La locomotiva d’Africa rischia di deragliare?

La Nigeria si trova ad affrontare due grossi problemi: l’eccessiva dipendenza dal petrolio, l’instabilità provocata a nord da Boko Haram. Così alla vigilia delle elezioni presidenziali

Forse non tutti lo sanno, ma la Nigeria è il primo paese africano per dimensioni dell’economia e ha ormai di gran lunga superato il Sud Africa: tra il 2000 e il 2013, il prodotto interno lordo è aumentato a una media annua del 9,9%, un tasso “cinese” e il più elevato in tutta la regione. Con un PIL pari a 522 miliardi di dollari (grossomodo lo stesso della Polonia o del Belgio) e una popolazione di 180 milioni di abitanti (l’Etiopia, la seconda per numero di abitanti, ne ha appena la metà), il paese ha enormi possibilità di sviluppo.

Dal 1999 la Nigeria porta avanti una politica di riforme e con un’inflazione sotto controllo, deficit contenuti, un debito sostenibile, è riuscita ad attrarre investimenti stranieri specialmente nel settore energetico.

Nel 2014 i nuovi dati hanno mostrato un paese assai meno dipendente dal petrolio che in passato al punto che il ministro della finanze, la signora Ngozi Okonjo-Iweala, ha dichiarato che i nigeriani dovrebbero «cominciare a pensare al paese come a un paese non petrolifero».
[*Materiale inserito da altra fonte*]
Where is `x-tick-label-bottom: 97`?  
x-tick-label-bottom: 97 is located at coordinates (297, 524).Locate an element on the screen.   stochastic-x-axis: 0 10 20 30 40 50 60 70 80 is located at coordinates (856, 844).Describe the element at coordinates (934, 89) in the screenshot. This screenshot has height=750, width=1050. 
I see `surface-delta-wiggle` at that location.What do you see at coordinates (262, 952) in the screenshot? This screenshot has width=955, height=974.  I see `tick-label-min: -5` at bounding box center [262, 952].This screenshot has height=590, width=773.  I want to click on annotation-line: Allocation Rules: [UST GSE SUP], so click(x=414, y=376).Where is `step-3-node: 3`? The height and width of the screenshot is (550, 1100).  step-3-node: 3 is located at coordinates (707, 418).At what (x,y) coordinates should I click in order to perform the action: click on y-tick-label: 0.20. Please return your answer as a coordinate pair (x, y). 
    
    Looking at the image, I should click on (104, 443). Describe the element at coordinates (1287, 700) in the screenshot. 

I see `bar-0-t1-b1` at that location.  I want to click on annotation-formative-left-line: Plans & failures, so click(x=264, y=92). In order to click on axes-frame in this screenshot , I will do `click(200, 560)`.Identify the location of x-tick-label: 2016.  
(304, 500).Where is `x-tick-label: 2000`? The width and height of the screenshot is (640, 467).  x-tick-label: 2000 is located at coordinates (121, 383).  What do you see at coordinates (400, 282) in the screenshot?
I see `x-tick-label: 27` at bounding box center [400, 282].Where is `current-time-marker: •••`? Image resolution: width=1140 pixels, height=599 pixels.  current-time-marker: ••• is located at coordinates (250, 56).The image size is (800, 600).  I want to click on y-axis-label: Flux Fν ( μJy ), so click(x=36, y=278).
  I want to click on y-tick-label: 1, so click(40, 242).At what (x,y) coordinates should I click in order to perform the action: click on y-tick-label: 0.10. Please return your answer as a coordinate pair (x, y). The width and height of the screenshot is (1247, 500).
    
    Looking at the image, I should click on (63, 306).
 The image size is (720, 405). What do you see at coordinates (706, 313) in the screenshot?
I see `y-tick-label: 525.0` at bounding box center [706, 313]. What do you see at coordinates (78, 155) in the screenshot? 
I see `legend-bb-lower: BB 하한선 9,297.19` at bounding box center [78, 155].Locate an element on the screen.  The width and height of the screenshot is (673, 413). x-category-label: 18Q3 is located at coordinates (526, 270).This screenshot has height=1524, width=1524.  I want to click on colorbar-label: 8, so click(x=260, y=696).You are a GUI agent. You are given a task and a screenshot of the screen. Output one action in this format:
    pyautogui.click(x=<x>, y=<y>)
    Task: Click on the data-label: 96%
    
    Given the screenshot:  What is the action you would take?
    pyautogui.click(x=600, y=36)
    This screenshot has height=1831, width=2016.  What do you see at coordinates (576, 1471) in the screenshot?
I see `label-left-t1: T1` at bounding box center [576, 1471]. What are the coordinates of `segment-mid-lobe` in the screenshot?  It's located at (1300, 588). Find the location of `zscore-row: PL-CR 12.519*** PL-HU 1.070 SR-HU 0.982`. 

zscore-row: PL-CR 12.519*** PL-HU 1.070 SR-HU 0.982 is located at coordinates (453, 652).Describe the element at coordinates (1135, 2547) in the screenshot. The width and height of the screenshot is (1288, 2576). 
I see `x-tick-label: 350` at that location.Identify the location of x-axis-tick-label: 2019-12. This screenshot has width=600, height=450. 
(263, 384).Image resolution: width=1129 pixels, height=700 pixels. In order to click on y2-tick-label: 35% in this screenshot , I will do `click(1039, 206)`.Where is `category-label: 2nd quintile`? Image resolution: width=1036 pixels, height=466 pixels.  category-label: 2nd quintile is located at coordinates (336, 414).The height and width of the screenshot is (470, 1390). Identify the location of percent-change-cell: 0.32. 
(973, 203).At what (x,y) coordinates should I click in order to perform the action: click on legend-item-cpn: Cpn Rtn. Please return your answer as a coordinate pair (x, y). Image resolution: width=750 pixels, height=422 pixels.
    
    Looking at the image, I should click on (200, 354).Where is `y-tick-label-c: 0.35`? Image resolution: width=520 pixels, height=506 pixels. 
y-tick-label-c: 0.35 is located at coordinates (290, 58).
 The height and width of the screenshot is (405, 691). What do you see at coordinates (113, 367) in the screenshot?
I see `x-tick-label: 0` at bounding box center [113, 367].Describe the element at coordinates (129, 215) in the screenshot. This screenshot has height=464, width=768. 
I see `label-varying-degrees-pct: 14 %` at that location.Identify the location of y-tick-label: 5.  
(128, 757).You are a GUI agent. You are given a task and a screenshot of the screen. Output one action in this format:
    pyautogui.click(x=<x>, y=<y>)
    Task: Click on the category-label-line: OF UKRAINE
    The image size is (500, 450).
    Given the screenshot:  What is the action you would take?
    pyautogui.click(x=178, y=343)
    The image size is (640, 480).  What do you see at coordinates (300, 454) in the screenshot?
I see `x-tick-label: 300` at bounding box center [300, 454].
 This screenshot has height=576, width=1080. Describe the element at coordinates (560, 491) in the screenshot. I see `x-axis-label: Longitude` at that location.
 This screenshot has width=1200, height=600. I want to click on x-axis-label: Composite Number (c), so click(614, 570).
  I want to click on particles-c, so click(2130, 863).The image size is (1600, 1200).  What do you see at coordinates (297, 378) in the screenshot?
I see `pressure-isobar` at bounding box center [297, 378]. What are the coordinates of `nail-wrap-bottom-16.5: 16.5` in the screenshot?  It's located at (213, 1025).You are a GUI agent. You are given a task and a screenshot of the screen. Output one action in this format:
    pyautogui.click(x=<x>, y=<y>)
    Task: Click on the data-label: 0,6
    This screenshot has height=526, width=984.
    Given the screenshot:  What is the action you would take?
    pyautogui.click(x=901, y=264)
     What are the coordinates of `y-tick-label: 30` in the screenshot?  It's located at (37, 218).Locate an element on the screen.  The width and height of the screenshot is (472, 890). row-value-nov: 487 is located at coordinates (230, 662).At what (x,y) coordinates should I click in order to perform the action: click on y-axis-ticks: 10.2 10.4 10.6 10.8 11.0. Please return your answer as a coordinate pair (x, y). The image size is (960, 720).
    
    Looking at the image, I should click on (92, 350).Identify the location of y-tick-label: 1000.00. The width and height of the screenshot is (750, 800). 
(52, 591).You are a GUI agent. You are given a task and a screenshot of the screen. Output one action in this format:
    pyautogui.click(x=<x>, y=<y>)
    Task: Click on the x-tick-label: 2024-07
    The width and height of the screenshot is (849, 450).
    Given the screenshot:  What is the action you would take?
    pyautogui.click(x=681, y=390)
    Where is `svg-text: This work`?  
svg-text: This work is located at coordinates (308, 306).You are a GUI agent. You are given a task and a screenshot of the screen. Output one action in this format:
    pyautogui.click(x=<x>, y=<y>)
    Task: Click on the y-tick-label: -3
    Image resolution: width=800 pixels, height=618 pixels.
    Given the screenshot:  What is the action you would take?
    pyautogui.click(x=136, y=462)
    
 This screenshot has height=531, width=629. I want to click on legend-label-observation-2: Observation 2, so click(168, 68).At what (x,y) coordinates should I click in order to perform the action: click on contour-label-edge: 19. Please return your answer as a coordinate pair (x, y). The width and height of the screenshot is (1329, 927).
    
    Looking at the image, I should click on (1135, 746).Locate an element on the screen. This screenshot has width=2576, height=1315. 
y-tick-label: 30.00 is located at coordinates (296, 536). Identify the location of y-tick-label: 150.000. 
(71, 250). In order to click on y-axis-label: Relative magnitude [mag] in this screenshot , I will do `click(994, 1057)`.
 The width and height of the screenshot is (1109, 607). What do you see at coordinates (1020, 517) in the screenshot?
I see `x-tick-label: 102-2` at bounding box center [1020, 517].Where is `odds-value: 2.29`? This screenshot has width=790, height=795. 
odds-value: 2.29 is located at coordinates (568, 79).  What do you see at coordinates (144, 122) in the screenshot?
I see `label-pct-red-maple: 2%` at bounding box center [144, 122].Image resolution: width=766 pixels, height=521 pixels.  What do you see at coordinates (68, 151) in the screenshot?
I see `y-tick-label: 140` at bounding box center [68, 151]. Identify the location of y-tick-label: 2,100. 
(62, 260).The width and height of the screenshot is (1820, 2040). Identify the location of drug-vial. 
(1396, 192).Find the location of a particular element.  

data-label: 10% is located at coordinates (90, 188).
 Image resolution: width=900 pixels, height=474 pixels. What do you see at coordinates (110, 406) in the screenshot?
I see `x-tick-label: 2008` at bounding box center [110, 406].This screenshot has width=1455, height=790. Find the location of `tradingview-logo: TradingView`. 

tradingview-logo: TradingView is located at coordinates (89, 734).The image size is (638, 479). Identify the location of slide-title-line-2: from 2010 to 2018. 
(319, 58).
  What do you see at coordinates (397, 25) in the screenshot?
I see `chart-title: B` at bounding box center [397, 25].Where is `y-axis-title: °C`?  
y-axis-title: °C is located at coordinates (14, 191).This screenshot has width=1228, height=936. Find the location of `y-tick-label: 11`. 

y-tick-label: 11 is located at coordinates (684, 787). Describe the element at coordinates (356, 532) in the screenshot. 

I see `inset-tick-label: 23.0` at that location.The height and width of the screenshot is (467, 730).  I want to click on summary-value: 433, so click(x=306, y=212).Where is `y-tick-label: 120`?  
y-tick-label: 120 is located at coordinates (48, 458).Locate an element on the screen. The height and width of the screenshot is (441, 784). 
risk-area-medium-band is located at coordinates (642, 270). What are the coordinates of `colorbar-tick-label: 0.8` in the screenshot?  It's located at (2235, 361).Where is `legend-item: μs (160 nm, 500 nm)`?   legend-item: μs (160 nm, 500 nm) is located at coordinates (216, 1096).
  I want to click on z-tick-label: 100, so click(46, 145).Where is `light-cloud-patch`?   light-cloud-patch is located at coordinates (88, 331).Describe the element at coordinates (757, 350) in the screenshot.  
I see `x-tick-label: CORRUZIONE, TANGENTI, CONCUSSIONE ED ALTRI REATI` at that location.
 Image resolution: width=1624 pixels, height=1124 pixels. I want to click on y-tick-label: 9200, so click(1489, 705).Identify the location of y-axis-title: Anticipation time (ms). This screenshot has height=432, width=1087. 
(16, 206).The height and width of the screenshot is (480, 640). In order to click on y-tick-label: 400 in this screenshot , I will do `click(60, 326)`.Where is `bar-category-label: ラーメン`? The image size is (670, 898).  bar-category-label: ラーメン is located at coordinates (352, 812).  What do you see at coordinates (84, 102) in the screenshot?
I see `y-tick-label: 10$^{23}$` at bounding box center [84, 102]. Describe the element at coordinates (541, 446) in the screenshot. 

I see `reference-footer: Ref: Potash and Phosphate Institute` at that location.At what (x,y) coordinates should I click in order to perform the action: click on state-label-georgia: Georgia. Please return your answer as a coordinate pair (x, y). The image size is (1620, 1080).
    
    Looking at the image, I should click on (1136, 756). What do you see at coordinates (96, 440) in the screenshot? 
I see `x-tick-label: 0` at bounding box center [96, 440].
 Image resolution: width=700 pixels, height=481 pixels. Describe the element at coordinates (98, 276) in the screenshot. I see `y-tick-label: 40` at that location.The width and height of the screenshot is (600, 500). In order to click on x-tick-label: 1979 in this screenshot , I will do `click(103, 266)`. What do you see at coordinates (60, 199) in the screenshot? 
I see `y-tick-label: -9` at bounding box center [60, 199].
Il petrolio, benedizione e condanna

L’ottimismo di Ngozi Okonjo-Iweala è però smorzato dai dati sulle vendite del petrolio. Il calo del prezzo del greggio nel 2014 si è fatto sentire in un paese in cui l’oro nero continua a rappresentare una quota preponderante tanto delle esportazioni (il 95%) quanto degli introiti statali (il 75%). Malgrado gli sforzi il paese resta afflitto dal “male olandese” che colpisce quei paesi troppo dipendenti da un’unica risorsa. La decisione dell’Opec di mantenere la produzione a 30 milioni di barili al giorno, per contrastare la produzione statunitense del sempre più competitivo shale oil, ha avuto un impatto non indifferente sull’economia nigeriana che, per chiudere in pareggio il bilancio, avrebbe bisogno di un prezzo del petrolio di 118 dollari al barile, praticamente il doppio dell’attuale. La situazione è dunque meno florida di quel che sembra e non a caso è il Sud Africa, e non la Nigeria, a rappresentare il continente africano nei BRICS. La locomotiva africana è lanciata a tutta velocità ma manca di un progetto a lungo termine. Il paese, ad esempio, esporta petrolio crudo in quantità ma la mancanza di raffinerie lo costringe a importare petrolio raffinato,con costi elevati. Dare alla Nigeria le necessarie infrastrutture per la raffinazione sarà un dovere del nuovo presidente, chiunque sia.

Le incognite del futuro

L’outlook per il 2015 è stato rivisto al ribasso di due punti percentuali da parte del FMI, assestandosi a un 4,8% che risente, anche, dell’instabilità interna dovuta alla minaccia di Boko Haram. Il paese era infatti riuscito a entrare nell’orbita delle grandi multinazionali americane, “attenzionato” dal Wall Street Journal nel 2014, ma rischia di perdere molta della sua appetibilità se non riesce a risolvere il problema del jihadismo. Perché se è vero che Boko Haram non potrà arrestare la crescita complessiva del paese, avendo il proprio raggio d’azione lontano dai centri economici del Sud del paese (nella regione di Lagos e nel Delta del Niger), è altrettanto vero che la sua presenza in aree già depresse non potrà che impoverirle ancora di più bloccando qualsiasi sviluppo e approfondendo il solco che già divide il Sud ricco dal Nord povero. I costi sociali ed economici per liberarsi da Boko Haram saranno elevati e anche se i jihadisti non potranno far deragliare la locomotiva nigeriana potrebbero riuscire a rallentarne la corsa.